Biarritz occupe donc une place essentielle dans l’histoire de la Maison. Pour son premier défilé Croisière, Matthieu Blazy y présente sa collection, tandis que la réhabilitation du lieu accueillera une boutique éphémère jusqu’au 27 septembre. Le partenariat avec le Biarritz Film Festival Nouvelles Vagues prolonge cet ancrage, inscrivant un peu plus CHANEL dans l’histoire de la ville.

Matthieu Blazy ouvre le défilé avec son interprétation de la robe noire de 1926 de Gabrielle Chanel. Le croquis original révèle un large nœud dans le dos, invisible sur les dessins largement diffusés à l’époque. Aujourd’hui, ce nœud devient une pochette. « On parle beaucoup de la “revenge dress” : celle-ci est peut-être la toute première », explique-t-il.

La collection déploie un vestiaire affranchi des codes hiérarchiques : les vêtements de travail se mêlent aux tenues de loisirs, l’uniforme de marin dialogue avec la flamboyance des robes du soir, l’effervescence rencontre la rigueur. Le salon glisse vers la plage, le confort épouse la sophistication, avec pour fil conducteur la rayure basque. Tout vibre, tout est en mouvement. Des ensembles en soie aux jupes en raphia bruissant, des tailleurs en toile de coton lavé aux silhouettes pensées pour se vivre autant que se regarder, la collection célèbre le plaisir de s’habiller et de se déshabiller, le maillot de bain n’étant jamais loin. Les matières, sensuelles et expérimentales, évoquent la richesse de la nature : soies fluides, tweeds souples, flocks compacts, mailles perlées et paillettes irisées comme des écailles de poisson.
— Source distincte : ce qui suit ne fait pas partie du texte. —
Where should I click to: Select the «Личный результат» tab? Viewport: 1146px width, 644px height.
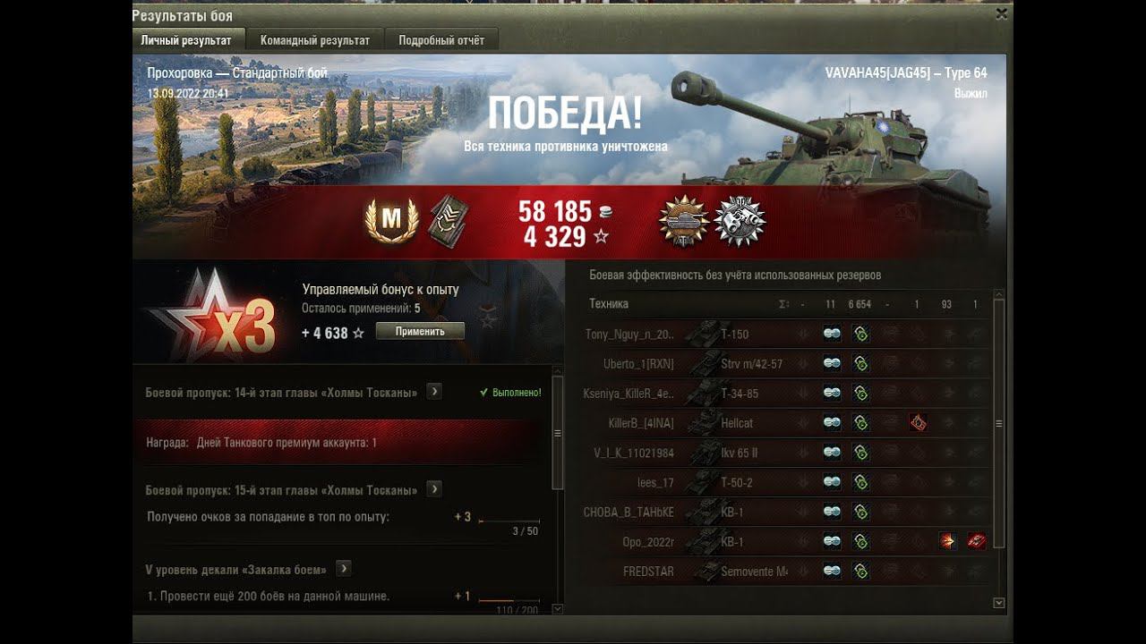pyautogui.click(x=186, y=40)
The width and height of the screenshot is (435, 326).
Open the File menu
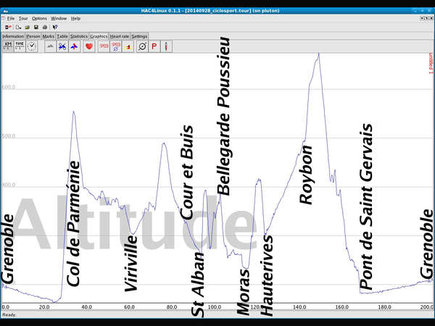pos(10,18)
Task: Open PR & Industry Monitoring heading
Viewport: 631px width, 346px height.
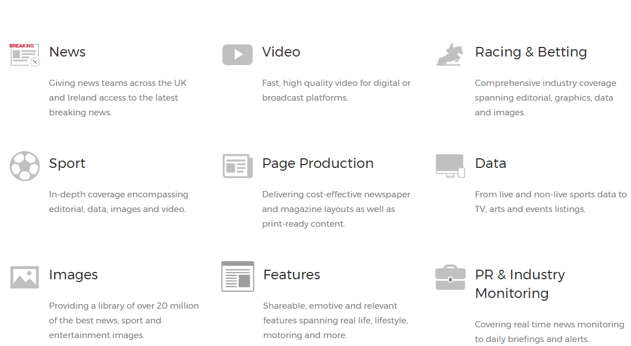Action: point(520,284)
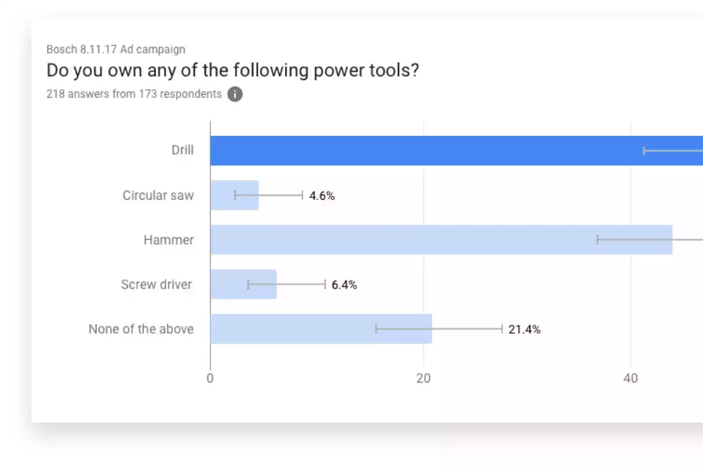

Le double C traverse la collection comme un élément structurant. Plus qu’un logo, il devient partie intégrante de l’architecture du vêtement. Introduit de manière radicale et audacieuse dans les années 1930, il porte la signature rigoureuse de Gabrielle Chanel. Un manifeste, une manière de se raconter à travers le vêtement, que chacune s’approprie.

Les accessoires prolongent ce voyage, entre fonctionnalité et fantaisie. Petit sac valise ou grand cabas, sac à rabat waterproof ou panier de plage XXL à rayures, jusqu’à l’étui de pala, tout compose un vestiaire en mouvement. Des talons Art déco élégants aux heel caps à porter pieds nus, les souliers naviguent entre salon et plage. Les bijoux, eux, font écho à l’architecture Art déco de Biarritz et à son univers aquatique : boucles d’oreilles coquillage et perles CHANEL trouvent ici un écrin naturel.